Para andar com esse tipo de grupo, tens que saber tudo sobre as bandas, as músicas, as letras, as traduções, a história das músicas, dos integrantes e da banda... Quanto mais tu souber mais status tu tem nesse meio, essa é uma forma de te destacar entre eles...Quem sabe mais é mais importante. Tu conseguiria essas informações comprando as revistas, os cds, os pôsteres ou, até mesmo, conversando com os outros [...] o modo como nos vestíamos era um jeito de chocar, uma forma de agredir a sociedade, “enfrentar os padrões”.

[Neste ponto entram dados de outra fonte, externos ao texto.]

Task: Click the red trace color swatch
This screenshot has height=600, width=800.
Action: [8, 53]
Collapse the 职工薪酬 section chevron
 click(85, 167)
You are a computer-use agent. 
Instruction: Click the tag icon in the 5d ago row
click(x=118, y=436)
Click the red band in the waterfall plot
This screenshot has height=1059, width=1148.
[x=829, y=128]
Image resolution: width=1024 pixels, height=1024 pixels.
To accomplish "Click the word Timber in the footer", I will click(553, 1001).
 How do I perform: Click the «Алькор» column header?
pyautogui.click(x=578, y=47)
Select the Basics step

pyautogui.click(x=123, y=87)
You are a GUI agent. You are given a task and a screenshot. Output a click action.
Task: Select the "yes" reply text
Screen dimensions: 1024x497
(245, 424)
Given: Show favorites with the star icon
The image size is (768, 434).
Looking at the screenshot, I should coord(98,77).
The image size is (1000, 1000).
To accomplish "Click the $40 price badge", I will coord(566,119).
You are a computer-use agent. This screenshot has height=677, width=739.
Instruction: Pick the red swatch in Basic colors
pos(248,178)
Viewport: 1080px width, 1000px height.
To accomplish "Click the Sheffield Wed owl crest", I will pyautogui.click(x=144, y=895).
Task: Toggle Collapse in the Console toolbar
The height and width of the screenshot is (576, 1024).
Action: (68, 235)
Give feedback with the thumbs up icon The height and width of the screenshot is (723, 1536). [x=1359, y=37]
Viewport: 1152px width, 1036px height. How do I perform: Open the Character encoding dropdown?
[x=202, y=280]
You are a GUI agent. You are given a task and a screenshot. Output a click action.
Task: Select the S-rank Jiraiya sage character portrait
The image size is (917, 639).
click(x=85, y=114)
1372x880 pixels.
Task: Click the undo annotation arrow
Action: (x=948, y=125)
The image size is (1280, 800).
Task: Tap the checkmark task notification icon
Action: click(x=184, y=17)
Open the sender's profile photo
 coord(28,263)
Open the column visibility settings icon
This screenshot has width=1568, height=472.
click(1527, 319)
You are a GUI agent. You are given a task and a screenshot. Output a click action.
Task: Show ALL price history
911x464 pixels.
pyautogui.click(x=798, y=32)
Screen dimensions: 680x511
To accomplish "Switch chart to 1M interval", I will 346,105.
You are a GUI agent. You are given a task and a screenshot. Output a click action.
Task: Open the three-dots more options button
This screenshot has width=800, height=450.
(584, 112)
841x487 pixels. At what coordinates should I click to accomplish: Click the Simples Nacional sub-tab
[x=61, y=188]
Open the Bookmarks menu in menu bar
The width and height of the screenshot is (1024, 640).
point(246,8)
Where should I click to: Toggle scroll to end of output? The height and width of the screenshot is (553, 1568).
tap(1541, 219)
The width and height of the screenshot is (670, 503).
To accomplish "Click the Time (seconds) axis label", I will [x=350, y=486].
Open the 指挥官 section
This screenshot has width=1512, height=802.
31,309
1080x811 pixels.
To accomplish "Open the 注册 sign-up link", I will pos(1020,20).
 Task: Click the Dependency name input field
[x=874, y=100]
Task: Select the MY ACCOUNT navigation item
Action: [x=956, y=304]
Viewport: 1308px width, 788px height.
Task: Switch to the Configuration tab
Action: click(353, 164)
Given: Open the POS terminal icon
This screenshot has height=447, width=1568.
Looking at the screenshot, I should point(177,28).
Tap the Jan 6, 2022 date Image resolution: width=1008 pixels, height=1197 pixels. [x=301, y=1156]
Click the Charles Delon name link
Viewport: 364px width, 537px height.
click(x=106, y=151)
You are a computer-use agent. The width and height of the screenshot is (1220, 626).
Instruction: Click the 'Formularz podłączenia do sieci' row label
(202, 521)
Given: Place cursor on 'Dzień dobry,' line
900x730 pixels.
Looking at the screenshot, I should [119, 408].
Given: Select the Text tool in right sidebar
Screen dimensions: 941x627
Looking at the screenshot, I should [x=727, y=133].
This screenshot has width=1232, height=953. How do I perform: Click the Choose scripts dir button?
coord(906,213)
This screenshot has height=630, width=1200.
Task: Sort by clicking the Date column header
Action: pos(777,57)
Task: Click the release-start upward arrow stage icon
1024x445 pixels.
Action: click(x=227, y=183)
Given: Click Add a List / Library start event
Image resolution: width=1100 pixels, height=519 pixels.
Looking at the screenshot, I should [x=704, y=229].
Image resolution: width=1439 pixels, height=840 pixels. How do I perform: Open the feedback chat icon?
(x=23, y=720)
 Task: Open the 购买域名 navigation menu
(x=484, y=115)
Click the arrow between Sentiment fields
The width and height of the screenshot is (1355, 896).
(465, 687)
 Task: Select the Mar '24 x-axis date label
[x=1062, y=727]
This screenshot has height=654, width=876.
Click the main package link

O ato transgressor escapa da norma, do padrão, não deseja ser classificado,

está mais próximo do acontecimento. Portanto, a transgressão, ao ser aceita ou

prescrita pelos grupos sociais, pelas instituições ou pelos indivíduos já não é mais

transgressão, perde seu caráter singular e inédito, passando a dimensão de norma.

Lembro no diário de Gabriela, o comentário de que os roqueiros usam tênis

ALL STAR46, influenciados pelo vocalista do grupo Nirvana, Kurt Cobain. No entanto,

registra a estudante, “eles não se tocam que o Kurt usava all star porque nos E.U.A.

é um tênis barato. Mais aqui não é!”. Para ela, no Brasil, muitos roqueiros usam sem

saber disso, apenas copiam.

46 De acordo com a estudante ALL STAR seria equivalente, talvez, à marca Conga ou Bamba para nós.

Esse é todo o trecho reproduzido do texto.